Schneider was initially skeptical that No Kill could work in Reno, but didn’t want the initiative to fail because of him—you can’t know it won’t work if you have never even tried it. He agreed to try and Reno, Nevada now has one of the highest rates of lifesaving of any community in the United States, saving all healthy and treatable shelter pets, which turns out to be literally 95% of them. His model represents a better future for animal control—one in which animals’ lives are saved, and animal control works collaboratively with the animal rescue community and the animal-loving public, rather than treating them as adversaries. As an added bonus, this results in a cost savings to the taxpayers, better relations with the public and an improved image for animal control, all the while remaining consistent with their public safety mandate.

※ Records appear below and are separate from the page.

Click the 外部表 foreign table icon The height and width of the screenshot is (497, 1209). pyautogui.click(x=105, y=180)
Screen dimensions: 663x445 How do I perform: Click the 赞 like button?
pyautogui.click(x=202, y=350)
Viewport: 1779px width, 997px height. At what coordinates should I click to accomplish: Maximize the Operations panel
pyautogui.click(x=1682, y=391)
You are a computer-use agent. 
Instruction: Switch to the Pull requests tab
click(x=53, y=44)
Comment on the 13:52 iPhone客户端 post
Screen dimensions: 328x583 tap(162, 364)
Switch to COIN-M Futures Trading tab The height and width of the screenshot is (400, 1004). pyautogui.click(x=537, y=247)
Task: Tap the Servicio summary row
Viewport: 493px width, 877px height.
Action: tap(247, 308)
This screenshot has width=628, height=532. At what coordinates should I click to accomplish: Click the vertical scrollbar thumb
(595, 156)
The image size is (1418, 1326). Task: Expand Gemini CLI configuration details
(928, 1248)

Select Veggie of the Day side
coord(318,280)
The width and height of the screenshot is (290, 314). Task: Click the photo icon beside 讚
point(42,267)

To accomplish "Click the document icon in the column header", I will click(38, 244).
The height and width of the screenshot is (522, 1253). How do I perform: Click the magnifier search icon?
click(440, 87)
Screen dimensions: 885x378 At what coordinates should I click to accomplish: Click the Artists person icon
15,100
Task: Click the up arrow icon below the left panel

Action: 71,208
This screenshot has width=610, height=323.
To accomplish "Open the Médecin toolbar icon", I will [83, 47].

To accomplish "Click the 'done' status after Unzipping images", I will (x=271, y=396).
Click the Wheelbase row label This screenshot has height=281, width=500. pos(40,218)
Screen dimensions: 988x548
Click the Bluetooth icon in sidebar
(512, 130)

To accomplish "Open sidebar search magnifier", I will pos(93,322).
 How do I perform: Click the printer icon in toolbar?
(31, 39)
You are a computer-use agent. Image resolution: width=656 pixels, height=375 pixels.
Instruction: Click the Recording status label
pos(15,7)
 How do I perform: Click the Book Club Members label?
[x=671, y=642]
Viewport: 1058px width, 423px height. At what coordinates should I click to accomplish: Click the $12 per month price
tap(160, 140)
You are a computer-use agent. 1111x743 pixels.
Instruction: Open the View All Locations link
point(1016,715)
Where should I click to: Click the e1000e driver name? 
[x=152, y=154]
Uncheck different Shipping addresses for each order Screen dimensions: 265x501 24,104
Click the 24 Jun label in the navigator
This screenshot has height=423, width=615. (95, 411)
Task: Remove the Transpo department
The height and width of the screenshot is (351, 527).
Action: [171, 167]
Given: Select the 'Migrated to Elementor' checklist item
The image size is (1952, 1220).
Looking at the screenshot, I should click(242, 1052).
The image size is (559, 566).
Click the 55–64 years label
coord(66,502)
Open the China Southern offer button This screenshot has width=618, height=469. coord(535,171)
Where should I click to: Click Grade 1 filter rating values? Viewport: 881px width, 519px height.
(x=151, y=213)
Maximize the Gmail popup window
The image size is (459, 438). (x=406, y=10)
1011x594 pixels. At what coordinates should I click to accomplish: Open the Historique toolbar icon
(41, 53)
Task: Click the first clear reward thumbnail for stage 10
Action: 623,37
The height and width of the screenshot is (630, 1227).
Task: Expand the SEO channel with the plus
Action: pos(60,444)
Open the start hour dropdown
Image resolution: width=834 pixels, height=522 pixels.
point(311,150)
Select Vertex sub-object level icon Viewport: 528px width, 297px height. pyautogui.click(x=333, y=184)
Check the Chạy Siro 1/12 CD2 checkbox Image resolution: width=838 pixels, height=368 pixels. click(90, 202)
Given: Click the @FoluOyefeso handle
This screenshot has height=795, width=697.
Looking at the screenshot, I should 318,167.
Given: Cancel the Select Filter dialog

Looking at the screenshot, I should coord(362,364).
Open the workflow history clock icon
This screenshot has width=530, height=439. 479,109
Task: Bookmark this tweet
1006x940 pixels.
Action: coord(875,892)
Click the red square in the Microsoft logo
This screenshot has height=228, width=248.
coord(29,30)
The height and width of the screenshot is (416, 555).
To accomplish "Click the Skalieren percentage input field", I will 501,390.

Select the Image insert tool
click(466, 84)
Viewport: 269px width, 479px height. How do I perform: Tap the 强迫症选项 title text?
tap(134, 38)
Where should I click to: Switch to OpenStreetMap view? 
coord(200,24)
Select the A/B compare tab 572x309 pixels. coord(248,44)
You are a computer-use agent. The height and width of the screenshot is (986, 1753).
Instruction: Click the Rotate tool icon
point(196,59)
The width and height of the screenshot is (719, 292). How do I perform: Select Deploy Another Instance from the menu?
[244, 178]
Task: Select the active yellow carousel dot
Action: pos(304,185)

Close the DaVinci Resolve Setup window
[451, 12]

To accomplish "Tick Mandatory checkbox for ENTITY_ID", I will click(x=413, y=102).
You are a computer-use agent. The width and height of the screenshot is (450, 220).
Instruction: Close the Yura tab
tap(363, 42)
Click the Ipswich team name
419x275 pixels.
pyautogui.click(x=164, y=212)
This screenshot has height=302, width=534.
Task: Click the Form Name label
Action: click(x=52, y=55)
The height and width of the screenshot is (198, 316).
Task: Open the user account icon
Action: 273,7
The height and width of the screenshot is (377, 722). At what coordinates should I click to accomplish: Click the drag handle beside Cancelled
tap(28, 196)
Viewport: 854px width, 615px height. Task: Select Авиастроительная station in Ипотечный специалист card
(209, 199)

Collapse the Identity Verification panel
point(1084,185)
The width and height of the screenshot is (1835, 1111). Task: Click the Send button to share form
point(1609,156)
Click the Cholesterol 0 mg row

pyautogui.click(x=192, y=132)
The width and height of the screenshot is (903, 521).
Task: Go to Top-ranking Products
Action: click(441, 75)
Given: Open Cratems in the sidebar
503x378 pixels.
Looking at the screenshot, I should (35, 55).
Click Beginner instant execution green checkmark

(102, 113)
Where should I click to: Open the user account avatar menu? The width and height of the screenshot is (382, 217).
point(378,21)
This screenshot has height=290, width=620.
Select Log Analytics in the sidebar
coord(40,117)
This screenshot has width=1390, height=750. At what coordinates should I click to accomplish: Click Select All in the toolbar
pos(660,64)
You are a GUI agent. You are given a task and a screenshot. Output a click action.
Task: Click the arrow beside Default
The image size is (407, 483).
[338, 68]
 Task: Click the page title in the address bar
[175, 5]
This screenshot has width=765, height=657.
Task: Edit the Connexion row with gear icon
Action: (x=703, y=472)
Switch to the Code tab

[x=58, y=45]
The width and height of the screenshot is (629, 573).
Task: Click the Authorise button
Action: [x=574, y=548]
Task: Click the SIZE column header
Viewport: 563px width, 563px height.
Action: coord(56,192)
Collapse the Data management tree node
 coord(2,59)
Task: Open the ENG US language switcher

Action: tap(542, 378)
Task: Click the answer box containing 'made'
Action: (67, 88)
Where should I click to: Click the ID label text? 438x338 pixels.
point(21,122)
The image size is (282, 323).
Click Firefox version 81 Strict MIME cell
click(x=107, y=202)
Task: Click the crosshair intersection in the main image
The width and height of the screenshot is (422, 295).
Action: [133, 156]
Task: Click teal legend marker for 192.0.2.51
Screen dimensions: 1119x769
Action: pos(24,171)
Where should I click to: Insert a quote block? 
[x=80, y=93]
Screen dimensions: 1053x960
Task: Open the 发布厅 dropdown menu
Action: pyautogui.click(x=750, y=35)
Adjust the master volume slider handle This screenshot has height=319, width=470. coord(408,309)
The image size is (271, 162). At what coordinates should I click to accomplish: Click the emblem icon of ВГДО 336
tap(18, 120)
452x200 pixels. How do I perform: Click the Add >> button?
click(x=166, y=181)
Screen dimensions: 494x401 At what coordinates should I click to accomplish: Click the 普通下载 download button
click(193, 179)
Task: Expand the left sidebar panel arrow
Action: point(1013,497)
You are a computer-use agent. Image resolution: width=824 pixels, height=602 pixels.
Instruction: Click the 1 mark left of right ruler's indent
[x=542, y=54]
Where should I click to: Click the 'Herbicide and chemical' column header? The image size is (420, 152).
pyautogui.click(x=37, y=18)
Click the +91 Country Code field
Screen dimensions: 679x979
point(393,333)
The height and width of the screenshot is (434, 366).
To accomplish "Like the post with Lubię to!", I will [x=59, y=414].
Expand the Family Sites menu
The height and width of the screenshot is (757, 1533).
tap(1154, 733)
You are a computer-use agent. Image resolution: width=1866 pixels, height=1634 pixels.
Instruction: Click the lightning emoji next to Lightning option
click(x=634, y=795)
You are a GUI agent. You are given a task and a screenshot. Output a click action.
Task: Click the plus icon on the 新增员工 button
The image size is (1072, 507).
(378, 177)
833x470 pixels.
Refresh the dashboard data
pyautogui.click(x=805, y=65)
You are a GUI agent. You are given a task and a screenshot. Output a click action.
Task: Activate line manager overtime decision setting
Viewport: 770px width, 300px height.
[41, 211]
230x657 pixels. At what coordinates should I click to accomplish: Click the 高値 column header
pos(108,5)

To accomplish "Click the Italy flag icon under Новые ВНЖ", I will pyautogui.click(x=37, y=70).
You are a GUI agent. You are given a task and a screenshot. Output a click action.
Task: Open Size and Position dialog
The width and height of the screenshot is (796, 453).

He is a strong believer in collaboration, but also understands that collaboration isn’t always possible. That was one of the things he sought to change when he became manager of WCRAS. In the past, leadership at animal control refused to work fully and collaboratively with the Nevada Humane Society. Sadly, that is true in many communities around the country, as traditional animal control shelters simply refuse to collaborate with rescuers and animal advocates, throwing away opportunities to save lives.

He has said, “In some ways, I see part of my job as getting out of the way of people who want to save lives.”

Mitch Schneider will be giving a webinar entitled ‘Getting to No Kill as an Animal Control Shelter’ on January 28, 2011 and will also be presenting at the No Kill Conference in Washington, D.C., July 30-31, 2011.

Animal control in Washoe County, Nevada follows a very different business model from any other animal control unit in the country. How did it come to be so different from animal control across rest of the country and what key things set it apart?

My fundamental belief is that one should try to do the right things for the right reason. With that in mind it makes sense to work with all the stakeholders in the community to achieve the best for the community. It’s amazing what you can accomplish when everyone respects one another (even differences) and works together toward a common goal (keep your eye on the ball, so to speak).

Many animal services programs and animal rescue groups focus on the difference in their primary missions; animal services’ focus is public safety and animal rescue groups’ focus is saving animals. By doing so, they often fail to recognize the commonality in their missions and resist working with each other, either intentionally or due to conflicting policies and practices. As a result, some animal services programs may be overlooking a significant opportunity to reduce costs and increase community support.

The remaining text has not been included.